Korean director Bong Joon-ho, who had a huge international hit in 2006 with The Host and a major critical success with 2009’s Mother, makes his English-language feature debut with Snowpiercer, a nonstop postapocalyptic thrill ride that takes its place with such other memorable train films as The Great Train Robbery, From Russia with Love, The Train, and Murder on the Orient Express. It’s 2031, seventeen years after the chemical C7, which was supposed to end climate change, instead froze the earth, killing all living beings except for a group of survivors on board a train run by a perpetual motion machine. In the rear of the train, men, women, and children are treated like prisoners, beaten, tortured, dressed in rags, their only food mysterious gelatin blocks. Soldiers led by the cold-hearted Mason (Tilda Swinton) and the yellow-clad Claude (Emma Levie), whose outift brings virtually the only color to this dark, dank, deeply depressing setting, violently keep the peace as the two women heartlessly dictate orders and abscond with the children. But Curtis Everett (Chris Evans) and Edgar (Jamie Bell) hatch a plan to get past the guards and make their way to the front of the train in order to find out just what is really going on and to meet with Wilford, the wealthy entrepreneur running the engine. With the help of defiant mother Tanya (Octavia Spencer), elder statesman Gilliam (John Hurt), train engineer Namgoong Minsu (Bong regular Song Kang-ho), and Namgoong’s daughter, Yona (Go Ah-sung), Curtis attempts to lead a small revolution that is seemingly doomed to failure.

SNOWPIERCER

Mason (Tilda Swinton) has something to say about potential revolution on board train to nowhere

Inspired by the French graphic novel Le Transperceneige by Jean-Marc Rochette and Benjamin Legrand (who both make cameos in the film), Snowpiercer is a tense, gripping thriller that unfolds as a microcosm of contemporary society, intelligently taking on race, class, poverty, drug addiction, education, and corporate greed and power.

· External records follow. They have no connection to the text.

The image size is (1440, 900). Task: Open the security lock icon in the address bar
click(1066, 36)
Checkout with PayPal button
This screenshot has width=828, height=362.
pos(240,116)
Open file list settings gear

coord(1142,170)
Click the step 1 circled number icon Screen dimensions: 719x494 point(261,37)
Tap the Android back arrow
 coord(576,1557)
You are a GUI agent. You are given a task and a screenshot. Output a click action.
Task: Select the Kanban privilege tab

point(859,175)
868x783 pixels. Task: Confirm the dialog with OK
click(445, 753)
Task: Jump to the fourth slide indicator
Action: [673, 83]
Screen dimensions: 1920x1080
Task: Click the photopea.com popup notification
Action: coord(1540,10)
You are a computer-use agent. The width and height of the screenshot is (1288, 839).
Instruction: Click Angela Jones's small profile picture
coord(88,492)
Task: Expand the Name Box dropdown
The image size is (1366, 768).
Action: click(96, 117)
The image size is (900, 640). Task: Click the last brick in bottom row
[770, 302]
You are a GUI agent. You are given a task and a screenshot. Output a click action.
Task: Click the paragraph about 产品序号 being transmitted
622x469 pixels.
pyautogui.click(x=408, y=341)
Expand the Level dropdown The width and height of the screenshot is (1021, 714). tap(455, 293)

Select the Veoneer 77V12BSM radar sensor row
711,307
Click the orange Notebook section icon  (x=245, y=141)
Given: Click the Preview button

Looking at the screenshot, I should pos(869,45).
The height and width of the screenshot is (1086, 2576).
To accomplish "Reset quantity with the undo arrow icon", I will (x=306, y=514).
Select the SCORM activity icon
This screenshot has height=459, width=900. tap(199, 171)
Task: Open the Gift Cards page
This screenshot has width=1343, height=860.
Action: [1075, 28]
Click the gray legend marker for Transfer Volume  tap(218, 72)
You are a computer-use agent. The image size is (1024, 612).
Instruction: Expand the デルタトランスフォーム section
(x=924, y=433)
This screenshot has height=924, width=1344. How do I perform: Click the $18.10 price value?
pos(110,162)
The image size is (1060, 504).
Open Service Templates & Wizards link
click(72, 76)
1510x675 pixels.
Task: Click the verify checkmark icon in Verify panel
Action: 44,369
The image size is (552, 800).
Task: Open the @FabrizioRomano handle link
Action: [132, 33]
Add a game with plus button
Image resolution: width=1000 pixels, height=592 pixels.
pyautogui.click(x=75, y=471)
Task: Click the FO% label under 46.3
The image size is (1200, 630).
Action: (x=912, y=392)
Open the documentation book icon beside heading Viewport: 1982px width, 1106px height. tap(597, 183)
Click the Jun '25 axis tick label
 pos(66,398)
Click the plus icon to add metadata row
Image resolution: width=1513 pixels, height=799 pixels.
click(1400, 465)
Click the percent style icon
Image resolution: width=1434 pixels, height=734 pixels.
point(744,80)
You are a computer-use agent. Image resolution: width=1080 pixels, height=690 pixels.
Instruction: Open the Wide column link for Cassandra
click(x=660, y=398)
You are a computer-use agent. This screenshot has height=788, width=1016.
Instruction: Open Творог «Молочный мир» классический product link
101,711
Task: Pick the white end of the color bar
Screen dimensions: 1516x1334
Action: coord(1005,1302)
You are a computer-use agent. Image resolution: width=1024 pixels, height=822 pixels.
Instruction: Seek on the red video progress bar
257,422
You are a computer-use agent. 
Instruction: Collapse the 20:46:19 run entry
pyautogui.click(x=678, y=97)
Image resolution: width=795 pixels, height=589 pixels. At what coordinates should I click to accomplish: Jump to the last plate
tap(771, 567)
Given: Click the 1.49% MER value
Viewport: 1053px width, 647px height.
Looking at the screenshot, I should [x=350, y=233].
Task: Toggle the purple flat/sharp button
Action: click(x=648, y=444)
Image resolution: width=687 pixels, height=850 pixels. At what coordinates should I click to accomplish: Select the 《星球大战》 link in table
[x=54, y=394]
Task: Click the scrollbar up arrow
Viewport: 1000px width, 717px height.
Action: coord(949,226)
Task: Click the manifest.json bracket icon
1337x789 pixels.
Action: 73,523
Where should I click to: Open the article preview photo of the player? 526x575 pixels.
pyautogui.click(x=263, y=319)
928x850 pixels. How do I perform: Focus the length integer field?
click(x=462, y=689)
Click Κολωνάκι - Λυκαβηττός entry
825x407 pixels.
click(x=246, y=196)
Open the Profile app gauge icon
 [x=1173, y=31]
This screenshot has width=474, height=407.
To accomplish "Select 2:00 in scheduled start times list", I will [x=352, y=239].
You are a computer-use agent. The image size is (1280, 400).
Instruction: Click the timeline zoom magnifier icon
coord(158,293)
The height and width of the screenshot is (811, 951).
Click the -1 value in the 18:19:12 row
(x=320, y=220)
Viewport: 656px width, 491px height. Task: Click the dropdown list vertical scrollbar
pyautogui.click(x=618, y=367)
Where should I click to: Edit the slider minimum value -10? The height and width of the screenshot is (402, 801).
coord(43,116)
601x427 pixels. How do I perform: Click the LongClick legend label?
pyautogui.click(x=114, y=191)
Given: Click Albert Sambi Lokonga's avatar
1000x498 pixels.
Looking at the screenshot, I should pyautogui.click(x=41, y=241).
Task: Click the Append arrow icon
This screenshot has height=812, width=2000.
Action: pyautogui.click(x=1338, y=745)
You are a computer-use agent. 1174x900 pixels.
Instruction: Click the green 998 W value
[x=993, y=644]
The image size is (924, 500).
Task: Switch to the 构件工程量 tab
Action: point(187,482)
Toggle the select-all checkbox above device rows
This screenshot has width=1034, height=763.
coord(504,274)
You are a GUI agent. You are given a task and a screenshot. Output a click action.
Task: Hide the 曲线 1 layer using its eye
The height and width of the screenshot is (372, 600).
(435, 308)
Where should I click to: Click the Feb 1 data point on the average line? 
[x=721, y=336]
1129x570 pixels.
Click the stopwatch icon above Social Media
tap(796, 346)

Evans (Captain America, Push) is almost unrecognizable as Everett, a flawed hero trying to make things right, followed every step of the way by cold-blooded killer Franco the Elder (Romanian star Vlad Ivanov of Police, Adjective and 4 Months, 3 Weeks and 2 Days). The film features splendid production design by Ondrej Nekvasil; each train car offers a completely different look and feel as Curtis heads toward the front, leading to a finale that is everything the conclusion to the Matrix trilogy wanted to be. Bong (Memories of Murder), who cowrote the film with Kelly Masterson (Before the Devil Knows You’re Dead), doesn’t shy away from violence in telling this complex story – of course, it doesn’t hurt that one of the producers is Korean master Park Chan-woo (the Vengeance trilogy, Thirst), who recently made his first English-language film as well, last year’s Stoker. A fantastically claustrophobic chase film, Snowpiercer is screening November 30 at 6:00 in MoMA’s annual series “The Contenders” and will be followed by a Q&A with Swinton. The series, which consists of films the institution believes will stand the test of time, continues with such other 2014 works as Richard Linklater’s Boyhood (followed by a discussion with Linklater and costar Ethan Hawke), Paul Thomas Anderson’s Inherent Vice, Mike Leigh’s Mr. Turner, and Isao Takahata’s The Tale of Princess Kaguya.